— Provided data —
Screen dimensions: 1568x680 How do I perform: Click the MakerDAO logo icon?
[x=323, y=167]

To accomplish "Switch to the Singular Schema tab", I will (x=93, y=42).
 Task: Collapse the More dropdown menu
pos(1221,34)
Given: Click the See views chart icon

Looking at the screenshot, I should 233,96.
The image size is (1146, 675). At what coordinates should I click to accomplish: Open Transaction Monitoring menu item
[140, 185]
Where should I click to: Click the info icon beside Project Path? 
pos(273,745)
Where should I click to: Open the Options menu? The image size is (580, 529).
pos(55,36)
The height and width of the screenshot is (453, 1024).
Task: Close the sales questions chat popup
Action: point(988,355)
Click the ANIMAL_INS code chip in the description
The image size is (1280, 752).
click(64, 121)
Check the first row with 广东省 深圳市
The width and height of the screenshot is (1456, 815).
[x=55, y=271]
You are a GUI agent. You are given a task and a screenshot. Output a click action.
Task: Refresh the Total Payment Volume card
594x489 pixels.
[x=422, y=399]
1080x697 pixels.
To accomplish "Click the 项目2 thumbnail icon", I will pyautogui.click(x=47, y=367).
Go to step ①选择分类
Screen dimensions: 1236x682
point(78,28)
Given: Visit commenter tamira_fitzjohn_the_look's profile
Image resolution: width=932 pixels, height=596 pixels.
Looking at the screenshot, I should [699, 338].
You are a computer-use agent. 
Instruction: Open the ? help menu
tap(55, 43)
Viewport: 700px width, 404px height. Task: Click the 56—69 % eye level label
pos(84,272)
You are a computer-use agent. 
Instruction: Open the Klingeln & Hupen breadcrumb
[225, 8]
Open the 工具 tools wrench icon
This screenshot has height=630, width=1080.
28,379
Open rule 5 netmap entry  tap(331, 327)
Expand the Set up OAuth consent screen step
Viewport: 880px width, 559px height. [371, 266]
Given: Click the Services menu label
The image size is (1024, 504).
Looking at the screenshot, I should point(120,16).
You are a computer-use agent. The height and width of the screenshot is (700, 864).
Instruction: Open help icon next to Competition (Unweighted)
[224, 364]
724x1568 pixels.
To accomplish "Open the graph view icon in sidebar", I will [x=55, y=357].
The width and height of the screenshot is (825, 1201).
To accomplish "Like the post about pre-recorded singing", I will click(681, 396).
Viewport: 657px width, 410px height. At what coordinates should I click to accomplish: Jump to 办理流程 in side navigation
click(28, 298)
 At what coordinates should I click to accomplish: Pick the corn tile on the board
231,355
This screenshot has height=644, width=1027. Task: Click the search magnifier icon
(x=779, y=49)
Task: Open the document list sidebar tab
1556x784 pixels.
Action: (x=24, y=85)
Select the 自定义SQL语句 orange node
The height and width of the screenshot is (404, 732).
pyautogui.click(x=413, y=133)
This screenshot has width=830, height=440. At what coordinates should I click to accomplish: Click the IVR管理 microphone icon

— Exercise prompt —
Every line from the one that holds "The image size is (1024, 504)." to the end of the data above should be given again exactly, with that line and the last one both kept.

— Output —
The image size is (1024, 504).
Looking at the screenshot, I should point(120,16).
You are a computer-use agent. The height and width of the screenshot is (700, 864).
Instruction: Open help icon next to Competition (Unweighted)
[224, 364]
724x1568 pixels.
To accomplish "Open the graph view icon in sidebar", I will [x=55, y=357].
The width and height of the screenshot is (825, 1201).
To accomplish "Like the post about pre-recorded singing", I will click(681, 396).
Viewport: 657px width, 410px height. At what coordinates should I click to accomplish: Jump to 办理流程 in side navigation
click(28, 298)
 At what coordinates should I click to accomplish: Pick the corn tile on the board
231,355
This screenshot has height=644, width=1027. Task: Click the search magnifier icon
(x=779, y=49)
Task: Open the document list sidebar tab
1556x784 pixels.
Action: (x=24, y=85)
Select the 自定义SQL语句 orange node
The height and width of the screenshot is (404, 732).
pyautogui.click(x=413, y=133)
This screenshot has width=830, height=440. At what coordinates should I click to accomplish: Click the IVR管理 microphone icon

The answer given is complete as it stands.